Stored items
*** Block opens ***

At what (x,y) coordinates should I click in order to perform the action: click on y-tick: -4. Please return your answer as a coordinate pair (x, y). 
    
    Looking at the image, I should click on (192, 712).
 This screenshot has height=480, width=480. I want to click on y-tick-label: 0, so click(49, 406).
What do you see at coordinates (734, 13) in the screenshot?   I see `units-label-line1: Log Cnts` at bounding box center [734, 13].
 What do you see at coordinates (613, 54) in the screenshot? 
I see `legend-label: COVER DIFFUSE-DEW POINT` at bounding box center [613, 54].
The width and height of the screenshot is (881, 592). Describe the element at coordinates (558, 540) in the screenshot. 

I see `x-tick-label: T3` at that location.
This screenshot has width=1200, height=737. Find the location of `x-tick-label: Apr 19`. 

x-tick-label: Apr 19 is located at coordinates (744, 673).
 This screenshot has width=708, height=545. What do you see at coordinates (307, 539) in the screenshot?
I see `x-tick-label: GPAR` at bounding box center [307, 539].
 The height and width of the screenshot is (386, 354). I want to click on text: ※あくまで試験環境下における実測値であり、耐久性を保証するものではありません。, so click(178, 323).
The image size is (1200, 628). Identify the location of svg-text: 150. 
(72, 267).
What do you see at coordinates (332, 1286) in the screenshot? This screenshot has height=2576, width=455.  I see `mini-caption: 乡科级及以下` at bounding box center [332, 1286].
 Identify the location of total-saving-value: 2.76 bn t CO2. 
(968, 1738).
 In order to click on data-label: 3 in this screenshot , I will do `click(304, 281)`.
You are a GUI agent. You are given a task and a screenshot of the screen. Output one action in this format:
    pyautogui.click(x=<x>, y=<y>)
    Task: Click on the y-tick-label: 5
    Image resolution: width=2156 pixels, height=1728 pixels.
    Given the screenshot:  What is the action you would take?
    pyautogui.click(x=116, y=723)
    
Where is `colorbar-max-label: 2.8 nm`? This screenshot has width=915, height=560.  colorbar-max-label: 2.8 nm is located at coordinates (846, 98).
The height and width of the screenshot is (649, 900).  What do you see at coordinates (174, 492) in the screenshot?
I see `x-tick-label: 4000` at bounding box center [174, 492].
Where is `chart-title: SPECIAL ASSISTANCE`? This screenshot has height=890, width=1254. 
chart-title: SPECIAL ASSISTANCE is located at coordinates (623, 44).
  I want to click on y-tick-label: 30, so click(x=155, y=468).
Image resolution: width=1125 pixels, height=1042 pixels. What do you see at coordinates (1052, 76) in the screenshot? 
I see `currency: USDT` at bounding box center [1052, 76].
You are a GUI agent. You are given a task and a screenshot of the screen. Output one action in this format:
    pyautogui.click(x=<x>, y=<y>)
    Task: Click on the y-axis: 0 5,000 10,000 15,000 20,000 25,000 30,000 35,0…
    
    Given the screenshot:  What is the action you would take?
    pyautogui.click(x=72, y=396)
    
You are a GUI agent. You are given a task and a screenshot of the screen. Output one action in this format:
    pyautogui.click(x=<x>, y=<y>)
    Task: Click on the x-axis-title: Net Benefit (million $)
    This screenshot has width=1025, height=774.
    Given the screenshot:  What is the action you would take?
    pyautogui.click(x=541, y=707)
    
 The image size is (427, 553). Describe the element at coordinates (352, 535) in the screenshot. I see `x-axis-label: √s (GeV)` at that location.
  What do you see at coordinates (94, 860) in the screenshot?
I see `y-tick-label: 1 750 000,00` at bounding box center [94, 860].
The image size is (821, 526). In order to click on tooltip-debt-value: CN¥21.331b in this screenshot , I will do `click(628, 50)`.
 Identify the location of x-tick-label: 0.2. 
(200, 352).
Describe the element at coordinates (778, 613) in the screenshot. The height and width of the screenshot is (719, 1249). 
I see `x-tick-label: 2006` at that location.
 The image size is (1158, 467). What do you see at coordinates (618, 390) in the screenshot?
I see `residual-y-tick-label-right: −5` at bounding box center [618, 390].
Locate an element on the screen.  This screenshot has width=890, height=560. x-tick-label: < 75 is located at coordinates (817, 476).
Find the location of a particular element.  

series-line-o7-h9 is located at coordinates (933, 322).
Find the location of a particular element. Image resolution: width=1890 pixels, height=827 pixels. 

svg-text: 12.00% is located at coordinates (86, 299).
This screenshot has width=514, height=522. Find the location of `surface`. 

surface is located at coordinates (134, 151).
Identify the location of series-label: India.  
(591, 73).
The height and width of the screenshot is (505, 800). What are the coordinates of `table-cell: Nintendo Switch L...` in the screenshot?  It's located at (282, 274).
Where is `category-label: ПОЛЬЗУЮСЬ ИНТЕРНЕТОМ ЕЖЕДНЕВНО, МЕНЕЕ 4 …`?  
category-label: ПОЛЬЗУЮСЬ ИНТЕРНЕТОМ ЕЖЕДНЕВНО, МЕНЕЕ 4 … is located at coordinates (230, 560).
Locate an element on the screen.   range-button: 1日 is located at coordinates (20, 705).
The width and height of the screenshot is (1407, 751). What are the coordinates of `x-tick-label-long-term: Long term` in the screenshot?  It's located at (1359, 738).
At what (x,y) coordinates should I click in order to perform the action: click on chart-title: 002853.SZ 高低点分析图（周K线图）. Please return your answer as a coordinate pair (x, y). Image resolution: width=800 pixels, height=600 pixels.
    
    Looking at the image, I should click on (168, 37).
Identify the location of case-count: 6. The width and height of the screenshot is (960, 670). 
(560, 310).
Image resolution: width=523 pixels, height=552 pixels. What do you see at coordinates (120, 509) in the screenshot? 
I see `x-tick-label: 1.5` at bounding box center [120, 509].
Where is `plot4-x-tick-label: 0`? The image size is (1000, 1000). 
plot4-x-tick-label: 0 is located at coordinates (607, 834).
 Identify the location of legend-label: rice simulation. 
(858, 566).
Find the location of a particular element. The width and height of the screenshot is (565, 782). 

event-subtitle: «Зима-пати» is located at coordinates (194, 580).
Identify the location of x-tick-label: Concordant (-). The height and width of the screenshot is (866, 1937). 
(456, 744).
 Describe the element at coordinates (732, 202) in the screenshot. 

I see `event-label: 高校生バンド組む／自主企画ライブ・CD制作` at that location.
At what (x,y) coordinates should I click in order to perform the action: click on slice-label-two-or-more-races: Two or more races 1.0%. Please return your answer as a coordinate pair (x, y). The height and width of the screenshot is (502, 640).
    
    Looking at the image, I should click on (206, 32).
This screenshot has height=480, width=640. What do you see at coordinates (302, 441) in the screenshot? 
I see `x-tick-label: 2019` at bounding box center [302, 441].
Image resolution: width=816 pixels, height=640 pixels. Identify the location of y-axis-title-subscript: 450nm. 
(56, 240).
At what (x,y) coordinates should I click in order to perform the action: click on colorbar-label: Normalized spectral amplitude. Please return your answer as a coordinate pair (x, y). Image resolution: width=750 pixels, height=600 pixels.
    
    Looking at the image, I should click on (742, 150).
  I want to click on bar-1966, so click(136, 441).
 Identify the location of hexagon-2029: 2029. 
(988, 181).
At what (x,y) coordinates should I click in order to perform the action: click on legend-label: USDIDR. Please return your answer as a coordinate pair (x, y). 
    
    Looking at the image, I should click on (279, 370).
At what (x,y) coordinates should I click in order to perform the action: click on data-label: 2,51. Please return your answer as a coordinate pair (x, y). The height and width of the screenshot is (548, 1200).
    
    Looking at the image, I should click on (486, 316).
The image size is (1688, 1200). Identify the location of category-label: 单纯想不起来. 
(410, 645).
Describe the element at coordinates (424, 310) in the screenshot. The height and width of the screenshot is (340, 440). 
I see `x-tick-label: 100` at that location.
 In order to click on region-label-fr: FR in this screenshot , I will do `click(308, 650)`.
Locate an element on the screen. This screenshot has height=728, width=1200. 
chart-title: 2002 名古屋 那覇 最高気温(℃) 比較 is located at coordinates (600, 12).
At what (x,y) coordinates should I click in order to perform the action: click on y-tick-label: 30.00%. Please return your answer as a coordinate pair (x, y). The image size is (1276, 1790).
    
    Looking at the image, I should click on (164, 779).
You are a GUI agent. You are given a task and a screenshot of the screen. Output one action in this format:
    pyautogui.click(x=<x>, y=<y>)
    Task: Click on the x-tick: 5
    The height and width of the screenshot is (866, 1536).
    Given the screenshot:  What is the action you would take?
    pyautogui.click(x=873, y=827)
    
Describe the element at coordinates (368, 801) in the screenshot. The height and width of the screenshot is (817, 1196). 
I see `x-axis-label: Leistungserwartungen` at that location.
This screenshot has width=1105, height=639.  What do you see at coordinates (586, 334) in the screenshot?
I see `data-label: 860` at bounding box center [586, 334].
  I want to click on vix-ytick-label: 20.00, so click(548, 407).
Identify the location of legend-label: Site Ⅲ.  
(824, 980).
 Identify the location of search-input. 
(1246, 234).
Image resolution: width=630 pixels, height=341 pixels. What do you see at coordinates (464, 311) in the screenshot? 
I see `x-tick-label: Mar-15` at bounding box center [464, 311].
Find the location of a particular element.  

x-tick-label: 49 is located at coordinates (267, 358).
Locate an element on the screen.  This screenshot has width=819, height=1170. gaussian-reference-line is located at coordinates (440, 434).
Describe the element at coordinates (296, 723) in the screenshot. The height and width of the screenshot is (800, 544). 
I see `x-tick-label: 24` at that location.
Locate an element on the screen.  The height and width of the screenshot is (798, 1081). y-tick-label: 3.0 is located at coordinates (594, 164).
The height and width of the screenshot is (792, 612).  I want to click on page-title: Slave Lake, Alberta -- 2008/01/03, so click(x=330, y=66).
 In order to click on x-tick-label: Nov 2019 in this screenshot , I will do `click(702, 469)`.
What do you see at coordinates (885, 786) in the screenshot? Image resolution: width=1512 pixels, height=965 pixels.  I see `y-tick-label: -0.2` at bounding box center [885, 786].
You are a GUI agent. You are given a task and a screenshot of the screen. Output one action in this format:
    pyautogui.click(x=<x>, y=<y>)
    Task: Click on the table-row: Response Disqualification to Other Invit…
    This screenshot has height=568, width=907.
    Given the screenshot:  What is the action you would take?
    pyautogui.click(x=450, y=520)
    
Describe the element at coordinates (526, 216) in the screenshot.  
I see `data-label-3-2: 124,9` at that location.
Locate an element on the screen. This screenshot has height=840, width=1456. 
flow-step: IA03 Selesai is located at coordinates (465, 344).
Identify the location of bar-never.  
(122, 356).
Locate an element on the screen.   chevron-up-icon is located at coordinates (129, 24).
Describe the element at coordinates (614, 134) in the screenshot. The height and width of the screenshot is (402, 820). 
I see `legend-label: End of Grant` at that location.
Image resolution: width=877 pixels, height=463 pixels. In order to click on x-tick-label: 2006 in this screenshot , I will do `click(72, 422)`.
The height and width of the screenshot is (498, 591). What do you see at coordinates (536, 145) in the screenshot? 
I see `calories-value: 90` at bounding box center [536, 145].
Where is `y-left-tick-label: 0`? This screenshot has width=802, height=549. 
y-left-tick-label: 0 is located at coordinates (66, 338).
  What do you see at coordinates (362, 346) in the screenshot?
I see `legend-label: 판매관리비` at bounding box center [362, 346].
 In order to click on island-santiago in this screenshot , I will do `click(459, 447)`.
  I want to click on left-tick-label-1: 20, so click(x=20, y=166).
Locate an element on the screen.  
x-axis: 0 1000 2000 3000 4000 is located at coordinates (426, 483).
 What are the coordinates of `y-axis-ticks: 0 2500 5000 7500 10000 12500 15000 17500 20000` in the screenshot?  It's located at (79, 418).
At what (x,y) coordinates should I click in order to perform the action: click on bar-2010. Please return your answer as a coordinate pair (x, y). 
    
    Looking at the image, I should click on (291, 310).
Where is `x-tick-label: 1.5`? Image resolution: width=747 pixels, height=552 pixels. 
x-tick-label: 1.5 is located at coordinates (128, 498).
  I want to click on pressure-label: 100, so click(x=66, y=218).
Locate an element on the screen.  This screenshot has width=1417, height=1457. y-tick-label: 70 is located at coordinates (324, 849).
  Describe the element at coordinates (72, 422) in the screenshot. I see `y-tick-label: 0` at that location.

*** Block closes ***

• **What to do**
Rewrite the items beginning at the line that has "The image size is (821, 526)." and ending after the line that has "series-line-o7-h9 is located", changing "Describe the element" to "Name the element" and keeping everything else the same.

• **Result for this exercise**
The image size is (821, 526). In order to click on tooltip-debt-value: CN¥21.331b in this screenshot , I will do `click(628, 50)`.
 Identify the location of x-tick-label: 0.2. 
(200, 352).
Name the element at coordinates (778, 613) in the screenshot. The height and width of the screenshot is (719, 1249). 
I see `x-tick-label: 2006` at that location.
 The image size is (1158, 467). What do you see at coordinates (618, 390) in the screenshot?
I see `residual-y-tick-label-right: −5` at bounding box center [618, 390].
Locate an element on the screen.  This screenshot has width=890, height=560. x-tick-label: < 75 is located at coordinates (817, 476).
Find the location of a particular element.  

series-line-o7-h9 is located at coordinates (933, 322).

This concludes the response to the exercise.